YOUR TASK => Set down the records that follow in full and without changes.

SUPPLIED RECORDS Start Marker

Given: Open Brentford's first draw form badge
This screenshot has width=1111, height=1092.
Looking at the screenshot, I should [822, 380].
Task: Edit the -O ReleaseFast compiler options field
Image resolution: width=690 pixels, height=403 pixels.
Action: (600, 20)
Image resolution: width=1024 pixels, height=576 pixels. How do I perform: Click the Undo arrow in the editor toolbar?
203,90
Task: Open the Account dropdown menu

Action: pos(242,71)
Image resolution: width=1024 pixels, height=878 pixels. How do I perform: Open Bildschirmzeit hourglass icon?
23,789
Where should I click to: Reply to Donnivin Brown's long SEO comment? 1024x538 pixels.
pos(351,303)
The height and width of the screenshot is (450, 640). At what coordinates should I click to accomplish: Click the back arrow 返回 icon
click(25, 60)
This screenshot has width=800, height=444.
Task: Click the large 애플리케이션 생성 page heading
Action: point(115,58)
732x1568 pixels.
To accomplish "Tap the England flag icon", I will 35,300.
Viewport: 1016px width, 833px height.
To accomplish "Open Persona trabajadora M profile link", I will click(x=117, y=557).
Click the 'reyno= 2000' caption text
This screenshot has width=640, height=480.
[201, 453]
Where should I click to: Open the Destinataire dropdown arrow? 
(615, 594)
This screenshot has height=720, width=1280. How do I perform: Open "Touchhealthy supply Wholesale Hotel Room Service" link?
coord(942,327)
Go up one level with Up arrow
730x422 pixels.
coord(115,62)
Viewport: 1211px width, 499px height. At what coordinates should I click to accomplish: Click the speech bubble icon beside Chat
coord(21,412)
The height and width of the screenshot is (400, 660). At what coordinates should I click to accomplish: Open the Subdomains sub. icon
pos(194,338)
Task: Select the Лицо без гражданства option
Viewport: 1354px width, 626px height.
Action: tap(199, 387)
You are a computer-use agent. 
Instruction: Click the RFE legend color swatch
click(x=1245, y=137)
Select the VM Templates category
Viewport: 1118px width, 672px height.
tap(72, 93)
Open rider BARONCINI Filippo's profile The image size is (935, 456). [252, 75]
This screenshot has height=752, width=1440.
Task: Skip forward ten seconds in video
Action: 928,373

SUPPLIED RECORDS End Marker

EXERCISE RESULT =>
Given: Open Brentford's first draw form badge
This screenshot has width=1111, height=1092.
Looking at the screenshot, I should [822, 380].
Task: Edit the -O ReleaseFast compiler options field
Image resolution: width=690 pixels, height=403 pixels.
Action: (600, 20)
Image resolution: width=1024 pixels, height=576 pixels. How do I perform: Click the Undo arrow in the editor toolbar?
203,90
Task: Open the Account dropdown menu

Action: pos(242,71)
Image resolution: width=1024 pixels, height=878 pixels. How do I perform: Open Bildschirmzeit hourglass icon?
23,789
Where should I click to: Reply to Donnivin Brown's long SEO comment? 1024x538 pixels.
pos(351,303)
The height and width of the screenshot is (450, 640). At what coordinates should I click to accomplish: Click the back arrow 返回 icon
click(25, 60)
This screenshot has width=800, height=444.
Task: Click the large 애플리케이션 생성 page heading
Action: point(115,58)
732x1568 pixels.
To accomplish "Tap the England flag icon", I will 35,300.
Viewport: 1016px width, 833px height.
To accomplish "Open Persona trabajadora M profile link", I will click(x=117, y=557).
Click the 'reyno= 2000' caption text
This screenshot has width=640, height=480.
[201, 453]
Where should I click to: Open the Destinataire dropdown arrow? 
(615, 594)
This screenshot has height=720, width=1280. How do I perform: Open "Touchhealthy supply Wholesale Hotel Room Service" link?
coord(942,327)
Go up one level with Up arrow
730x422 pixels.
coord(115,62)
Viewport: 1211px width, 499px height. At what coordinates should I click to accomplish: Click the speech bubble icon beside Chat
coord(21,412)
The height and width of the screenshot is (400, 660). At what coordinates should I click to accomplish: Open the Subdomains sub. icon
pos(194,338)
Task: Select the Лицо без гражданства option
Viewport: 1354px width, 626px height.
Action: tap(199, 387)
You are a computer-use agent. 
Instruction: Click the RFE legend color swatch
click(x=1245, y=137)
Select the VM Templates category
Viewport: 1118px width, 672px height.
tap(72, 93)
Open rider BARONCINI Filippo's profile The image size is (935, 456). [252, 75]
This screenshot has height=752, width=1440.
Task: Skip forward ten seconds in video
Action: 928,373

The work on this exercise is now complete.